Well of course, they're different trade-offs. Here we don't care about flexibili...

glangdale · on May 26, 2017

1 cycle per byte is pretty good, and its properties might be very nice for small strings.

Assuming you can prep everything in advance, the SIMD version is 3 loads and about 5 SIMD operations (1 shift, 2 PANDs, 2 PSHUFBs) and a couple transfer/scan operations (PMOVMSKB and whatever bit scan operation you want) to eat 32 bytes. I'm figuring 10 operations. Depending on your workload you might care about reciprocal throughput or latency. Generally our work has been more throughput oriented so those 10 operations can be scheduled along with lots of others, but this isn't always the case.

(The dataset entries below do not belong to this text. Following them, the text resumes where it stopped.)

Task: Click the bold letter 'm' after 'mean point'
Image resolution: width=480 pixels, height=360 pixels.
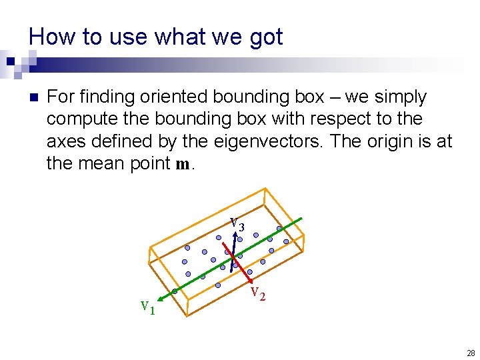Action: [x=183, y=164]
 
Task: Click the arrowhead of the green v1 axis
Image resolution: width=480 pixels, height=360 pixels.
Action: [x=158, y=297]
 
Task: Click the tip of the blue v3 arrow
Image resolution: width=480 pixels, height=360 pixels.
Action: [x=237, y=231]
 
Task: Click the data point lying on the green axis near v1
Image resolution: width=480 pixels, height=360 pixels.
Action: [x=175, y=291]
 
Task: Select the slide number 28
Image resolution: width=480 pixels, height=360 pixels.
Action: [x=471, y=353]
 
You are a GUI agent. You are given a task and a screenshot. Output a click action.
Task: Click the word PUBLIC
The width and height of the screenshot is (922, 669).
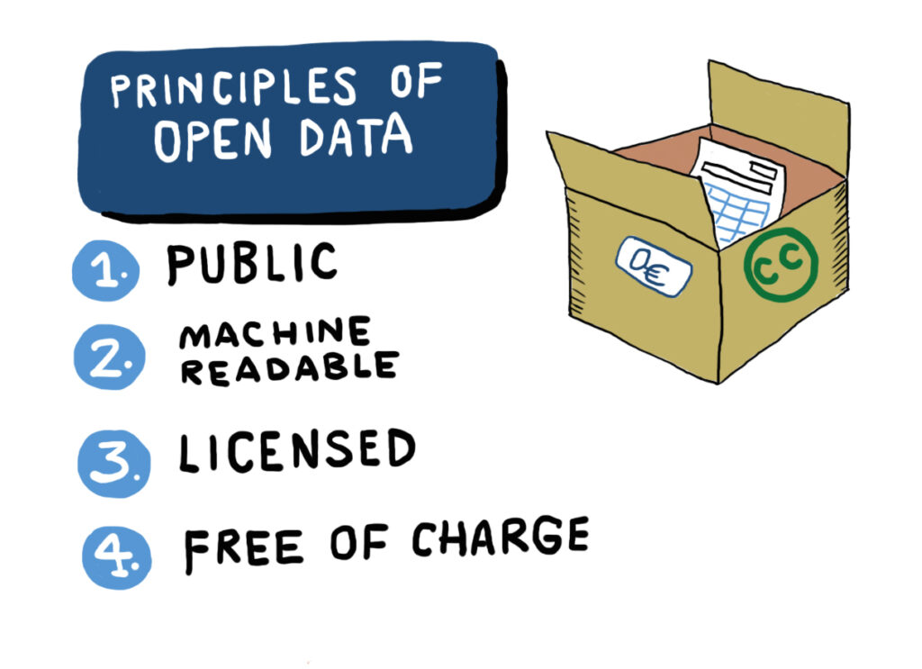point(251,264)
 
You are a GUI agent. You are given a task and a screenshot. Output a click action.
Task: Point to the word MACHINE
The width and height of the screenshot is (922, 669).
point(275,335)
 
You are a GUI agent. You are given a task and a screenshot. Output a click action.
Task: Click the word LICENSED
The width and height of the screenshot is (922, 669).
point(296,451)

The other way SIMD (or for that matter bit-twiddling) can be helpful is that you can cover a wider variety of sizes in a branch-free fashion, so if your sizes are distributed <32 bytes (or <8 for bit-twiddling) the code can be straight line with no branch misses. So a SIMD version of the code might be "slower" than a bit-twiddling version even if both sides always get 9 bytes, but if it's a mix of sizes and thus unpredictable, it might take fewer branch misses (unless some clown starts giving you 33 byte inputs half the time, of course).

Again, benchmark data is always a good cure for folkloric beliefs whether pro-SIMD ("SIMD is always fast, yay!") or anti-SIMD ("the overheads are never worth it").